Candid Comment: Pragmatic Leadership Needed To Save Zim

THE expression is often used glibly that freedom is never given freely to the oppressed but must be wrested from the oppressor.

Zimbabweans have often appealed to the outside world to help us win back our human rights, our economic rights and our dignity. These appeals have not worked because we have as good as lost our political rights too.

In deciding to vote for change, no matter how defective, on March 29, Zimbabweans were trying to win back their political rights in the hope that all the others would follow, as Ghana’s Nkwame Nkrumah once said.

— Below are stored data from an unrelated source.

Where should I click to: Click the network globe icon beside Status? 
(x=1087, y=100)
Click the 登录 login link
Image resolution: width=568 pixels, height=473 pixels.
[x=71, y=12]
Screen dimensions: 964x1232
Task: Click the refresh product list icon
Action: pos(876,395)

The result was inconclusive, part of it is still outstanding, but a statement was made loud and clear that town and country are united on the need for change, even if that means “leadership renewal” given that there were constituencies in which MPs won more votes than the sitting president.

The hoped-for “change” is elusive, the powers in control of the transition having chosen to undermine and subvert the will of the people by refusing full disclosure on the results. It is a travesty of justice and an insult on the people of Zimbabwe that Zanu PF is busy trying to persuade us to start thinking about a re-run or a run-off without the courtesy of the presidential result.

It is a diversionary tactic which shows in blatant form the deep contempt in which the party holds Zimbabweans.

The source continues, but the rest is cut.